#### WHAT IS ASKED
Arrange the listing lines from the one containing "750x507 pixels. How" through the one containing "pos(572,480)" as a Markdown table with the columns "Row" and "Text", numbering each row and leaving out blank lines.

— begin DATA SUPPLIED —

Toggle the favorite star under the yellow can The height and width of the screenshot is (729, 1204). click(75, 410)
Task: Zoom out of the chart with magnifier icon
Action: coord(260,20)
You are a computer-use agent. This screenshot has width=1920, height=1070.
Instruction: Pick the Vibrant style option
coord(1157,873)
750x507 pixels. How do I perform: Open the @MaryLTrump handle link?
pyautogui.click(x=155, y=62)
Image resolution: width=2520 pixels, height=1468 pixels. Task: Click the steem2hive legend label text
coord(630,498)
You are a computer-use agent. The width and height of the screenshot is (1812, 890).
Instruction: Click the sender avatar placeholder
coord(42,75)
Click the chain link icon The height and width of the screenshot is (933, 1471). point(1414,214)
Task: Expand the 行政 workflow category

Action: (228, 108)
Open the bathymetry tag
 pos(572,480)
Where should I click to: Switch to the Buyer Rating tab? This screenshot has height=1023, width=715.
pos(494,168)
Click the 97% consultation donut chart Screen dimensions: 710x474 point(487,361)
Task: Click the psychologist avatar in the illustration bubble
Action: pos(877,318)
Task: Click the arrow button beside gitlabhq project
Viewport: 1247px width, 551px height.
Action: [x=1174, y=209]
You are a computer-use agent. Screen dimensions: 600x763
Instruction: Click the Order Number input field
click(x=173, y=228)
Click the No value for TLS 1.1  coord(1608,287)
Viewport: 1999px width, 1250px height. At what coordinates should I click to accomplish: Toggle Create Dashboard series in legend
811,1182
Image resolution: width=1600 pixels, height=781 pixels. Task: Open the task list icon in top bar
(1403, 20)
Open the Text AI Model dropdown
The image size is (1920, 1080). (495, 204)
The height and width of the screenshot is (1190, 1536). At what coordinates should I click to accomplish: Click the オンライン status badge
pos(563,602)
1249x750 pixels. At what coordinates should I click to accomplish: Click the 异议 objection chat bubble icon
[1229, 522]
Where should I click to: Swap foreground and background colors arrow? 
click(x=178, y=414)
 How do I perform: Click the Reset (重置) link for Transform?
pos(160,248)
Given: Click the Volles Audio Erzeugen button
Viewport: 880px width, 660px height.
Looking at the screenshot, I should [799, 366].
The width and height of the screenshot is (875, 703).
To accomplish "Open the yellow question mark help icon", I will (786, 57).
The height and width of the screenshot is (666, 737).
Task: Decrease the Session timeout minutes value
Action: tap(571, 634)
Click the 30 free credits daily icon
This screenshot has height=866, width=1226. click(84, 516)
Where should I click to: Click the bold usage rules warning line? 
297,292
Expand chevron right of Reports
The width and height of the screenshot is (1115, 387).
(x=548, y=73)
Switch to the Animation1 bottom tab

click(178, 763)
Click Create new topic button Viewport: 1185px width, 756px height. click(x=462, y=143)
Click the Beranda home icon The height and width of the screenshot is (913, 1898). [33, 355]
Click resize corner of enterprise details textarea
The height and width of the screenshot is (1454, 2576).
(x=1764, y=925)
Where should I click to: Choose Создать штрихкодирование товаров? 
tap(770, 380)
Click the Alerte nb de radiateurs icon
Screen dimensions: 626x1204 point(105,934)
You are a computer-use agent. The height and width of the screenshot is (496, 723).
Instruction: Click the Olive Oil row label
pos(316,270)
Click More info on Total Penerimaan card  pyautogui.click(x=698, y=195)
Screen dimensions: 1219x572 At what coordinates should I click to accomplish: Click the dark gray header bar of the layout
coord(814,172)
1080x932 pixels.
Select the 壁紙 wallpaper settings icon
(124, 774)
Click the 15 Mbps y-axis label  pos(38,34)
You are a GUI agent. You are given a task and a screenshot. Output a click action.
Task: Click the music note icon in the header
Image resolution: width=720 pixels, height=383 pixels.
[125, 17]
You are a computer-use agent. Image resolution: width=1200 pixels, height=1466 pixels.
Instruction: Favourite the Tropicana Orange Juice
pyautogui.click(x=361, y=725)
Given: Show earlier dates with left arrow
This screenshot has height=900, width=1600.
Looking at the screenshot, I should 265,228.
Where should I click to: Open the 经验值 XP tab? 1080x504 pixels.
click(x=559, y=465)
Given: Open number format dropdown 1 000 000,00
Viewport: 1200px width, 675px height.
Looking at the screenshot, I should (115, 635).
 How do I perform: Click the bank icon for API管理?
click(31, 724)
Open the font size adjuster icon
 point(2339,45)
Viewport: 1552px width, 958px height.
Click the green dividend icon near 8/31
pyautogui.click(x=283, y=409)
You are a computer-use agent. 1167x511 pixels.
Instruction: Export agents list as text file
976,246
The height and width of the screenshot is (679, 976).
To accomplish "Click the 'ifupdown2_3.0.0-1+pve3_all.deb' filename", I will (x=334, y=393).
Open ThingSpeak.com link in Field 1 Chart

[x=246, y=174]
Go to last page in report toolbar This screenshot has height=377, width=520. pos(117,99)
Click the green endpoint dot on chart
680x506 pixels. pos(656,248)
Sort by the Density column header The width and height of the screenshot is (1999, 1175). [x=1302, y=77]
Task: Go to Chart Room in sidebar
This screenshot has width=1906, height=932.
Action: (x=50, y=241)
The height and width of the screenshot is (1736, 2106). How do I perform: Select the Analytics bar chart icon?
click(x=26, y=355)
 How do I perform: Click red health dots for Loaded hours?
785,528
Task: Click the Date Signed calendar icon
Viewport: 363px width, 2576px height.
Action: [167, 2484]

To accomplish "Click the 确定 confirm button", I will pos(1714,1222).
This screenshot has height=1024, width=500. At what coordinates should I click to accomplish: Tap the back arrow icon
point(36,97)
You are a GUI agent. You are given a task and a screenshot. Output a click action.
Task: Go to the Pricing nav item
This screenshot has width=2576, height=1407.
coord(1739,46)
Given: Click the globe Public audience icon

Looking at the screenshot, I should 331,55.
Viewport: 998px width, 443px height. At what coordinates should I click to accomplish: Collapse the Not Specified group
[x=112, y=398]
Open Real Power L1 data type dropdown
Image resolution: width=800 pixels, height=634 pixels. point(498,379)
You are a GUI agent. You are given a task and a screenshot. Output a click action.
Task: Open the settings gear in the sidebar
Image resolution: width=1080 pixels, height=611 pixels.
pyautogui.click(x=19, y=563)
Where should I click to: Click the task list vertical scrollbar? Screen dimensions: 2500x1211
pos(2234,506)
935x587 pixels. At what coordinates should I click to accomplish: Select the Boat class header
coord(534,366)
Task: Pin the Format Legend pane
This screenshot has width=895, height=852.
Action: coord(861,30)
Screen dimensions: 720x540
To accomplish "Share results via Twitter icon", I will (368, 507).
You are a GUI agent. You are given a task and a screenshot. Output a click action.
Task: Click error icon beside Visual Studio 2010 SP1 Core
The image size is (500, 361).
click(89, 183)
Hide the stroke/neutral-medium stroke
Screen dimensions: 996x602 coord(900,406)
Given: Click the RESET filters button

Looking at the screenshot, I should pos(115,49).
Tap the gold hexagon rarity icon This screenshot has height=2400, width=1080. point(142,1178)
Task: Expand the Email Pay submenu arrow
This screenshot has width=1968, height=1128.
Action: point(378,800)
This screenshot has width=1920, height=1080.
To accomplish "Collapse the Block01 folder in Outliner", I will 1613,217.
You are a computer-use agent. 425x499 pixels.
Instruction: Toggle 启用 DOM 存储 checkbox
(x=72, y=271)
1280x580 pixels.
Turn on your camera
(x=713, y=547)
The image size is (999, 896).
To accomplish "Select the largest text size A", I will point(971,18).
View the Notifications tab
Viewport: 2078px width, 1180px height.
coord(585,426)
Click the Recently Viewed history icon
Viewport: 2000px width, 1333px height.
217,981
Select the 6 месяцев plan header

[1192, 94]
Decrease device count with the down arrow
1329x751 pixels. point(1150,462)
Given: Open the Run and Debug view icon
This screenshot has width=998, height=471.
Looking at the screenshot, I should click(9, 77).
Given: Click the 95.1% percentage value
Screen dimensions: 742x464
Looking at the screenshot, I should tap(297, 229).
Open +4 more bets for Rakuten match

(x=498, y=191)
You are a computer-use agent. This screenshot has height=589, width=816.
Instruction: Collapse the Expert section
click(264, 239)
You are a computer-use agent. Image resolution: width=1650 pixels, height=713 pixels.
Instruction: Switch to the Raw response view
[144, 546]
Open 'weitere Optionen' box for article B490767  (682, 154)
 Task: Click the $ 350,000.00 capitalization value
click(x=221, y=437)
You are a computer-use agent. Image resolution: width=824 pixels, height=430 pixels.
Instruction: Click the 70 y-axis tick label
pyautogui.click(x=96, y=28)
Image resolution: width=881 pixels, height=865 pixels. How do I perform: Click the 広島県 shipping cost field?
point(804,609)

— end DATA SUPPLIED —

#### PROBLEM SOLUTION
| Row | Text |
|---|---|
| 1 | 750x507 pixels. How do I perform: Open the @MaryLTrump handle link? |
| 2 | pyautogui.click(x=155, y=62) |
| 3 | Image resolution: width=2520 pixels, height=1468 pixels. Task: Click the steem2hive legend label text |
| 4 | coord(630,498) |
| 5 | You are a computer-use agent. The width and height of the screenshot is (1812, 890). |
| 6 | Instruction: Click the sender avatar placeholder |
| 7 | coord(42,75) |
| 8 | Click the chain link icon The height and width of the screenshot is (933, 1471). point(1414,214) |
| 9 | Task: Expand the 行政 workflow category |
| 10 | Action: (228, 108) |
| 11 | Open the bathymetry tag |
| 12 |  pos(572,480) |